_WHAT YOU ARE ASKED TO DO:_ Once the lines below holding the string "screenshot" are counted, give that number alone.
= = =
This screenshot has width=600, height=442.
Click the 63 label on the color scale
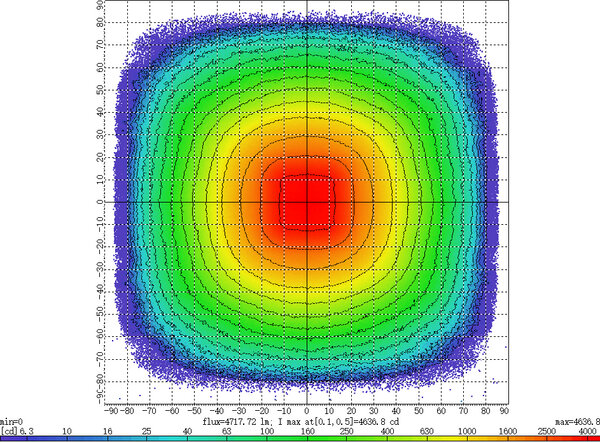point(227,431)
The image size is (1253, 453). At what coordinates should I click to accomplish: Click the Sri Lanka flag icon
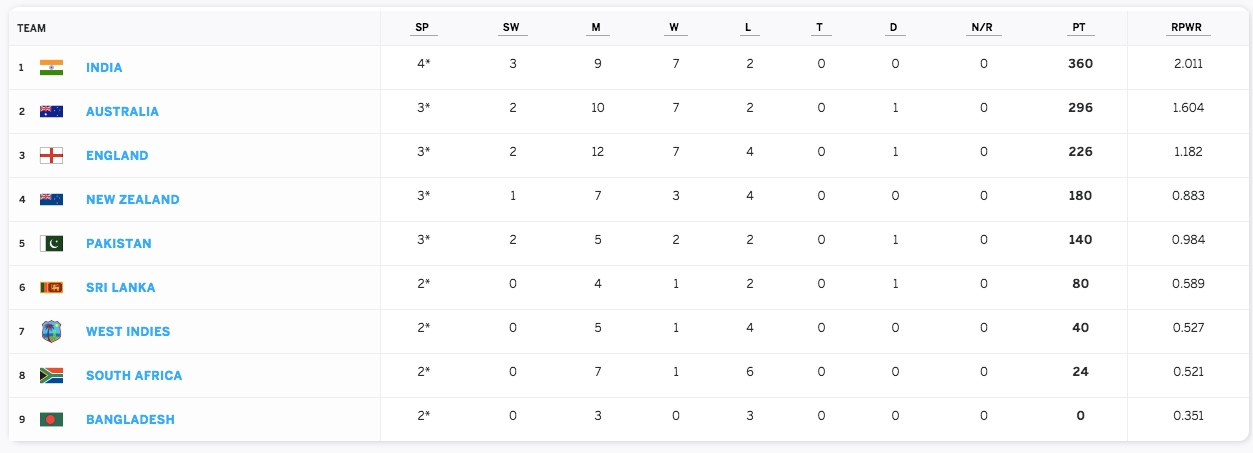[x=51, y=287]
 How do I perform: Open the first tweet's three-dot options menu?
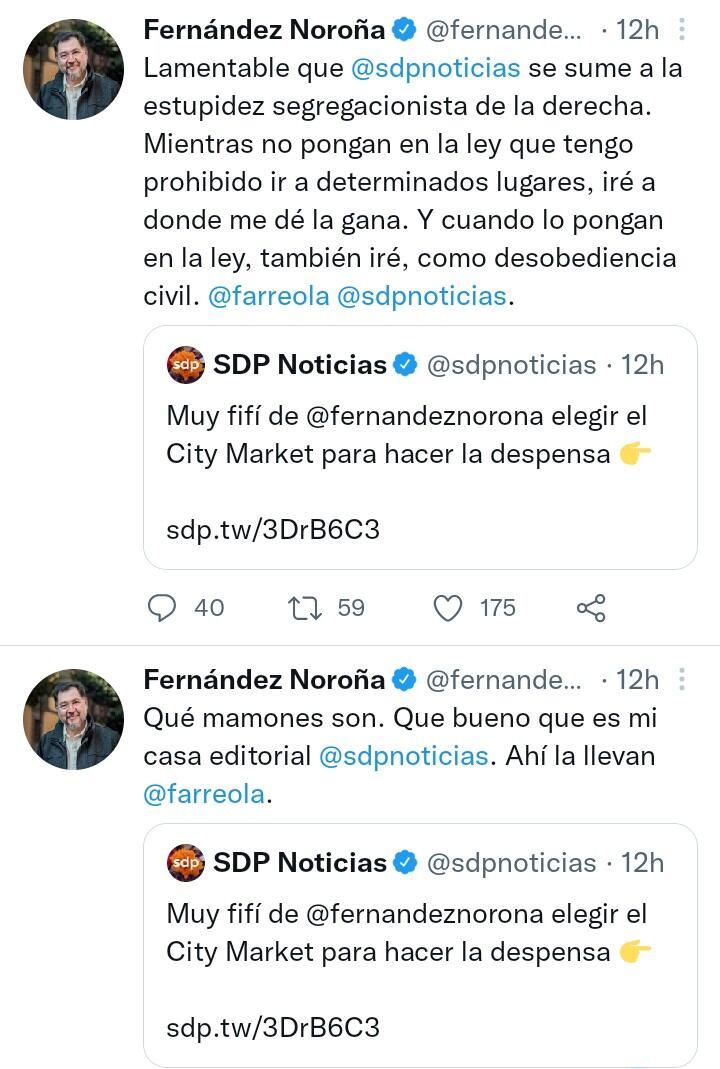(x=682, y=30)
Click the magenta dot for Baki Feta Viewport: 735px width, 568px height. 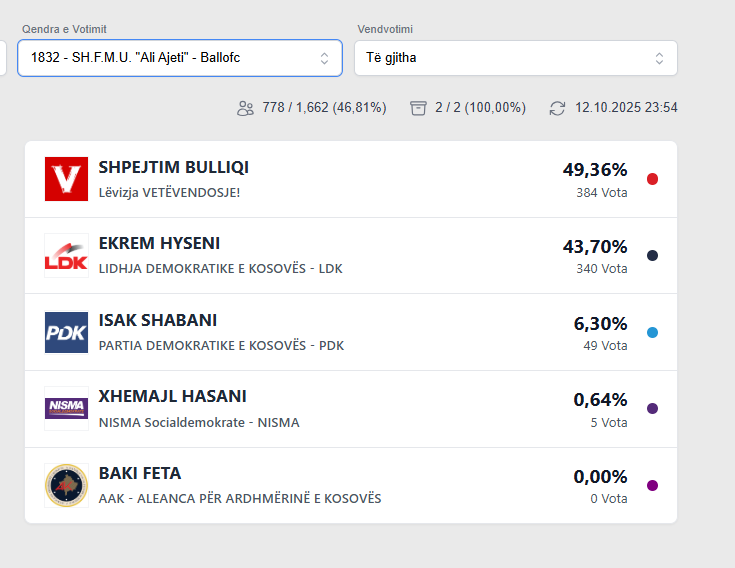tap(652, 485)
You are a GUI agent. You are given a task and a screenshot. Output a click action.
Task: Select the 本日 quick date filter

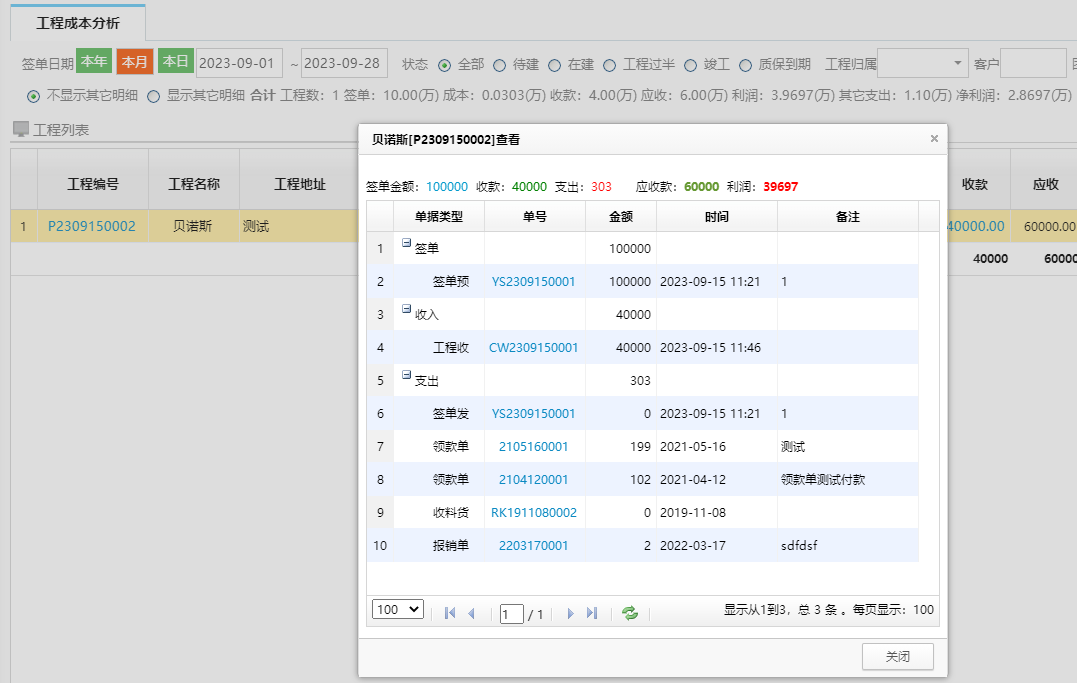(175, 61)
= = =
_TASK RESULT:_ 2